Par Jean Maitron, notice complétée par Guillaume Davranche et Rolf Dupuy

Né à Pont-Saint-Esprit (Gard) le 15 décembre 1857, mort le 28 août 1940 ; ébéniste ; militant anarchiste et syndicaliste ; fondateur du Pot à Colle.

Fils d’un charpentier, Lucien Guérineau avait été appelé sous les drapeaux de 1878 à 1882, suite à un mauvais tirage au sort. Dès sa libération, il travailla comme ébéniste à Paris et commença à militer dans le mouvement anarchiste.
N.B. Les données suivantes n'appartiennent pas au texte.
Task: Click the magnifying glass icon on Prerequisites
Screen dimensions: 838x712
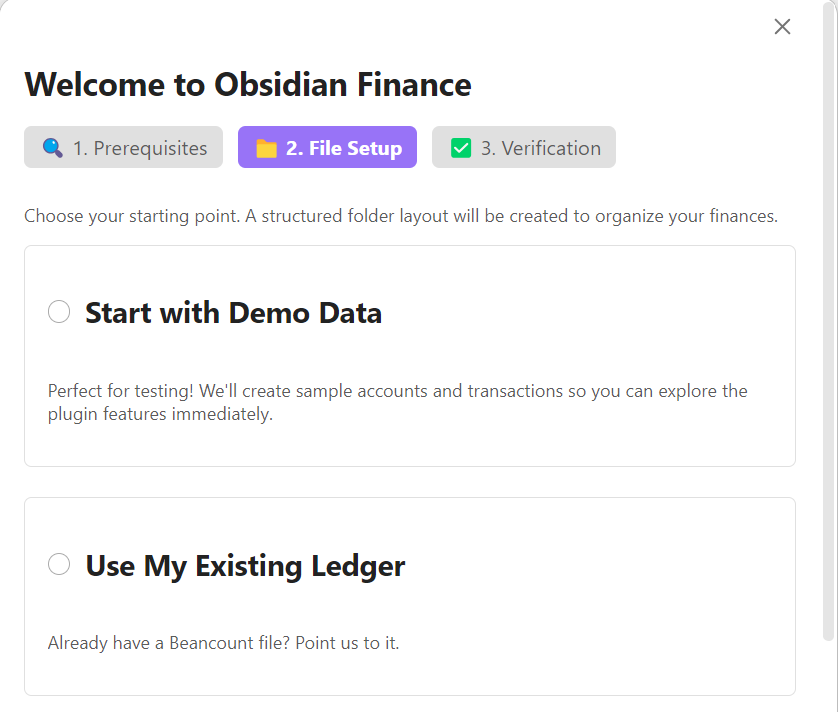Action: (52, 148)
D’abord membre en 1884 du groupe le Drapeau noir, il collabora au journal Terre et Liberté (Paris, 18 numéros du 25 octobre 1884 au 21 février 1885) publié par Antoine Rieffel* ; la police saccagea son siège du 3 ruelle Pellé (rue Saint Sabin) et Rieffel fut inculpé « d’excitation au pillage » et condamné en mars 1885 à deux ans de prison, 200 Francs d’amende et cinq ans de surveillance. Guérineau collabora sans doute ensuite à L’Audace (Paris, 3 numéros du 7 au 21 mars 1885) toujours situé ruelle Pellé et dont l’imprimeur gérant était V. Leperchey. Le 9 août 1885, il fut condamné à deux mois de prison pour « violences et coups à agents ».
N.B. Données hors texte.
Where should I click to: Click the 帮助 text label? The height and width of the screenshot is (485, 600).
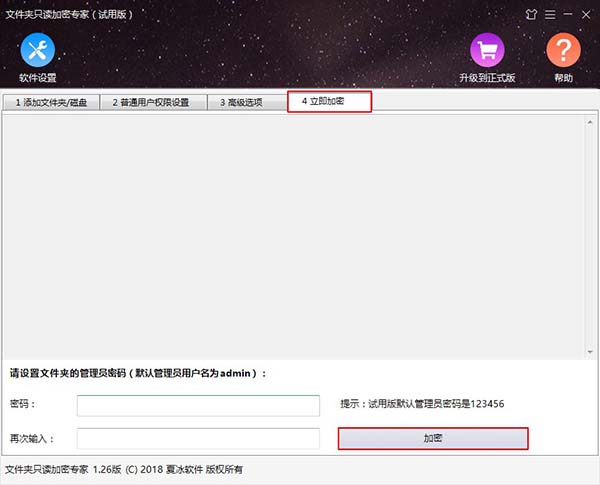563,78
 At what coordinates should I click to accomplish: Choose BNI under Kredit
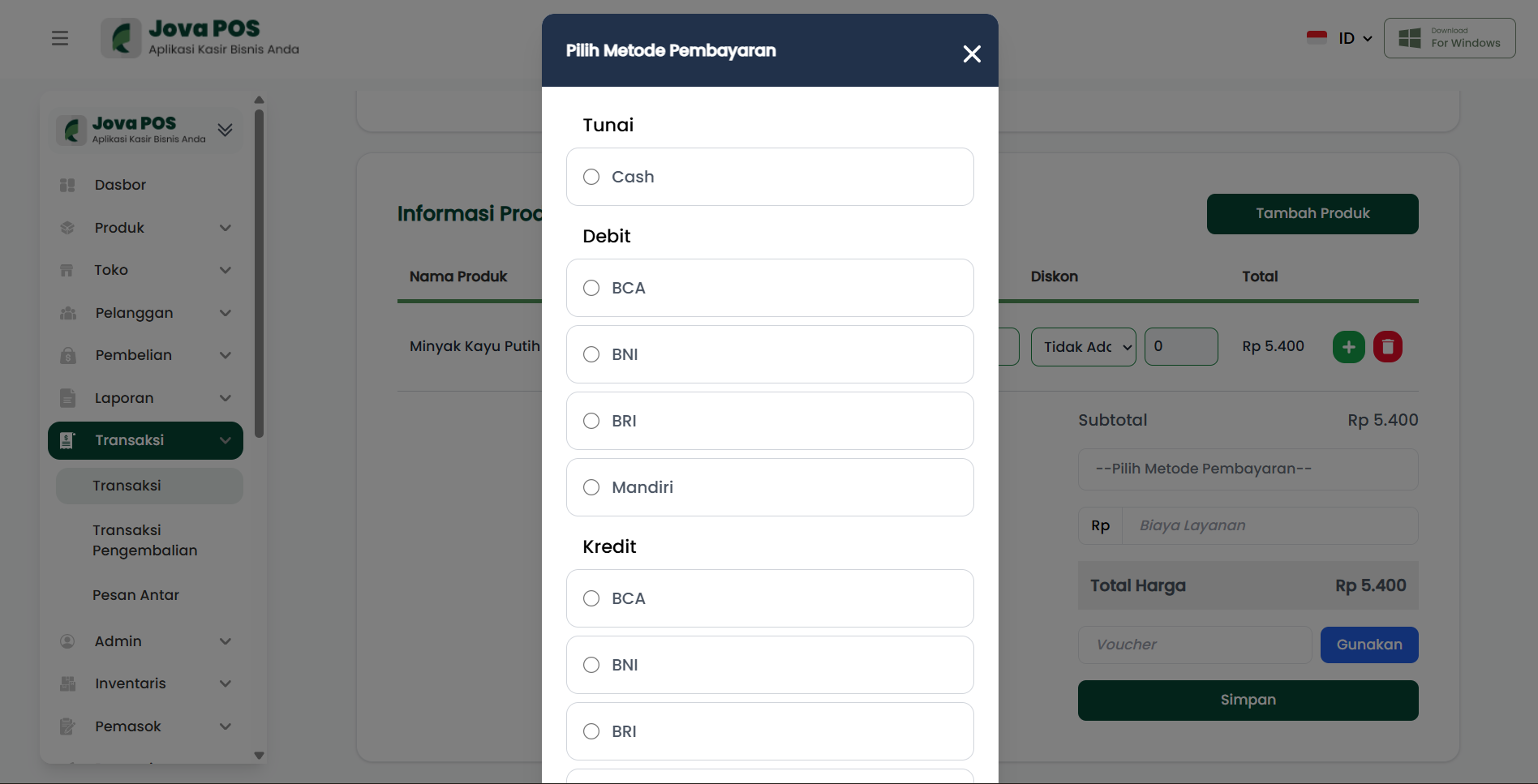tap(591, 665)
En 1887, il était membre du groupe anarchiste de Montreuil avec entre autres Penteuil, Hensy et Bligny. Il fit ensuite partie du groupe Les Communistes des Amandiers qui se réunissait rue du Repos et où il était plus particulièrement chargé de la correspondance. C’est lui qui fut à l’origine du nouveau nom de ce groupe : Les communistes anarchistes des Amandiers. En 1888, il fut le fondateur de l’Union syndicale du meuble sculpté et de l’ébénisterie, favorable à la grève générale et opposée à la Chambre syndicale de l’ébénisterie, de tendance modérée. En 1891, il fonda avec une vingtaine de camarades du Faubourg Saint Antoine le journal Le Pot à colle (Bagnolet-Montreuil, 19 numéros du 1er mai 1891 au 26 mars 1892), organe des ébénistes dont plusieurs des gérants (E. Villaret, Bertrand) furent poursuivis et condamnés. En 1893, il participa comme délégué des ouvriers polisseurs de métaux de Paris au Congrès socialiste international tenu à Zurich.

Suite aux attentats anarchistes de 1894, il fut accusé d’appartenir à « une association de malfaiteurs » mais fut finalement acquitté en août. Il partit ensuite pour Londres où il demeura plusieurs années, entretint une correspondance avec Jean Grave* et devint le correspondant des Temps Nouveaux. En 1896, il participa au comité anarchiste londonien animé par Errico Malatesta, qui était chargé d’appuyer la position antiparlementaire au congrès socialiste international de Londres. Guérineau fit ensuite partie de la délégation française à ce congrès, avec un mandat du syndicat des polisseurs sur métal de Paris. Il se fixa ensuite à Bruxelles d’où il collabora à une nouvelle série du Pot à Colle (Paris, 10 numéros du 20 juillet 1898 au 11 février 1899) et dont il fut expulsé le 24 juin 1899 pour « participation à l’agitation révolutionnaire ».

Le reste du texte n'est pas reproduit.